Content starts
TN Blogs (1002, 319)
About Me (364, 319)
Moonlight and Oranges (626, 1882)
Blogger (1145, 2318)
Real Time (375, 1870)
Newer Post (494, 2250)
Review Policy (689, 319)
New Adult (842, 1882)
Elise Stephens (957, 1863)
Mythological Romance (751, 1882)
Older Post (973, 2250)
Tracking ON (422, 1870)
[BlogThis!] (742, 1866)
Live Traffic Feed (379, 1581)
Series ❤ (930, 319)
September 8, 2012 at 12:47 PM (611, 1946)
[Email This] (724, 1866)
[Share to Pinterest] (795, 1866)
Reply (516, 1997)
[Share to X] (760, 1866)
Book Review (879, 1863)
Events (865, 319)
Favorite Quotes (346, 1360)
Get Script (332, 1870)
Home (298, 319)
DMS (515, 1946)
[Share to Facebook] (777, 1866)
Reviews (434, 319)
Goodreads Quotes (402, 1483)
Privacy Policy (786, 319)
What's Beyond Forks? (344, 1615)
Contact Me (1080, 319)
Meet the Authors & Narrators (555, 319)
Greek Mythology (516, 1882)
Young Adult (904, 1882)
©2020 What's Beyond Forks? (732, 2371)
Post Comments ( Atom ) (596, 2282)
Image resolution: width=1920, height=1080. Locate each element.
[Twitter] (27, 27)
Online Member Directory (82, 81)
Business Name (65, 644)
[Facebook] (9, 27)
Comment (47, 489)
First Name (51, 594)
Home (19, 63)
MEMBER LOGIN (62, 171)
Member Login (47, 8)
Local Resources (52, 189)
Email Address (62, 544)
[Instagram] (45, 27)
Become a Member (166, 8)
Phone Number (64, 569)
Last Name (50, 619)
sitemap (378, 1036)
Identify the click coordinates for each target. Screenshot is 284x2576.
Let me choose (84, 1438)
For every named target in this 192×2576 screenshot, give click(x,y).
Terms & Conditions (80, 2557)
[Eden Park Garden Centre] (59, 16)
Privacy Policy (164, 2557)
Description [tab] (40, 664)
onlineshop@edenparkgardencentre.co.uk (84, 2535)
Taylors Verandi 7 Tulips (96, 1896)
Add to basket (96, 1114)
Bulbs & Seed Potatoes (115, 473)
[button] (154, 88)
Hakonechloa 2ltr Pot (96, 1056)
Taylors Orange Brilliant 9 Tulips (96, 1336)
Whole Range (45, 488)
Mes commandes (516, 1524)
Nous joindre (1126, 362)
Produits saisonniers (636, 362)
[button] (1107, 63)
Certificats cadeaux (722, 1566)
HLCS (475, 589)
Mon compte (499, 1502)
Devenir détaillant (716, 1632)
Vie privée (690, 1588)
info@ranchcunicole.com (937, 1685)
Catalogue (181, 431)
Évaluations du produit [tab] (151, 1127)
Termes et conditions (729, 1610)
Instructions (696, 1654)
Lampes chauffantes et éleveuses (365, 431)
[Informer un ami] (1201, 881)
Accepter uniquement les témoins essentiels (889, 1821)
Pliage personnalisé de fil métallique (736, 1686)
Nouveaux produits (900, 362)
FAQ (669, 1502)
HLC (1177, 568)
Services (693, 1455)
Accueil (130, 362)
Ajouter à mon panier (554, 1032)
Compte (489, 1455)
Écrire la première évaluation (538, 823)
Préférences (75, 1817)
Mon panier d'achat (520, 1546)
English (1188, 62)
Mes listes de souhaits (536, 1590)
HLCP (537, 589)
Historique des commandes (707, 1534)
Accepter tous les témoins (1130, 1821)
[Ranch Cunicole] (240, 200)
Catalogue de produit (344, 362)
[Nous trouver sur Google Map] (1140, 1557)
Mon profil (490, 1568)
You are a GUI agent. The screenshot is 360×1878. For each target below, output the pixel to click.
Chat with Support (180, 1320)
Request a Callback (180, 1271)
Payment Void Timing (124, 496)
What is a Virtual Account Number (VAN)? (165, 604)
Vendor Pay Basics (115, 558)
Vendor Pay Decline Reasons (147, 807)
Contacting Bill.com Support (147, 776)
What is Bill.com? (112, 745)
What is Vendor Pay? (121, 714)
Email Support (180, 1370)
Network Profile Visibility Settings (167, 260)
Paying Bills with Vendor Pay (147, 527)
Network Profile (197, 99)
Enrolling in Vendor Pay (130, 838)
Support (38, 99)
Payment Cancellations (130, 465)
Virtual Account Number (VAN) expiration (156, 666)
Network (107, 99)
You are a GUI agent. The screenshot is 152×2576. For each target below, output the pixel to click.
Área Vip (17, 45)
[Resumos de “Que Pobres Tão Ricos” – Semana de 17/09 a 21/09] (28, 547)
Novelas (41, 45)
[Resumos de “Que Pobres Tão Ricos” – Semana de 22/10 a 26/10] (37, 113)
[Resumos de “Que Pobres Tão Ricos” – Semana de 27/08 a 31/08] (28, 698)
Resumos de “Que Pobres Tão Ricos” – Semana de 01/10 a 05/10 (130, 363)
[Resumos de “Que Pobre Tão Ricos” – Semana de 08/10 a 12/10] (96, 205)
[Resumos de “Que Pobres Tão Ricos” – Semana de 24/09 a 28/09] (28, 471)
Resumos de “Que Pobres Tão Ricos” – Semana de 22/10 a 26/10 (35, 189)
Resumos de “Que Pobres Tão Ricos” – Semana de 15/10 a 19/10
Content ends
■ TASK STATEMENT ■
Where a line above contains the word "Pobres", show that line.

■ RESULT FOR THIS EXERCISE ■
[Resumos de “Que Pobres Tão Ricos” – Semana de 17/09 a 21/09] (28, 547)
[Resumos de “Que Pobres Tão Ricos” – Semana de 22/10 a 26/10] (37, 113)
[Resumos de “Que Pobres Tão Ricos” – Semana de 27/08 a 31/08] (28, 698)
Resumos de “Que Pobres Tão Ricos” – Semana de 01/10 a 05/10 (130, 363)
[Resumos de “Que Pobres Tão Ricos” – Semana de 24/09 a 28/09] (28, 471)
Resumos de “Que Pobres Tão Ricos” – Semana de 22/10 a 26/10 (35, 189)
Resumos de “Que Pobres Tão Ricos” – Semana de 15/10 a 19/10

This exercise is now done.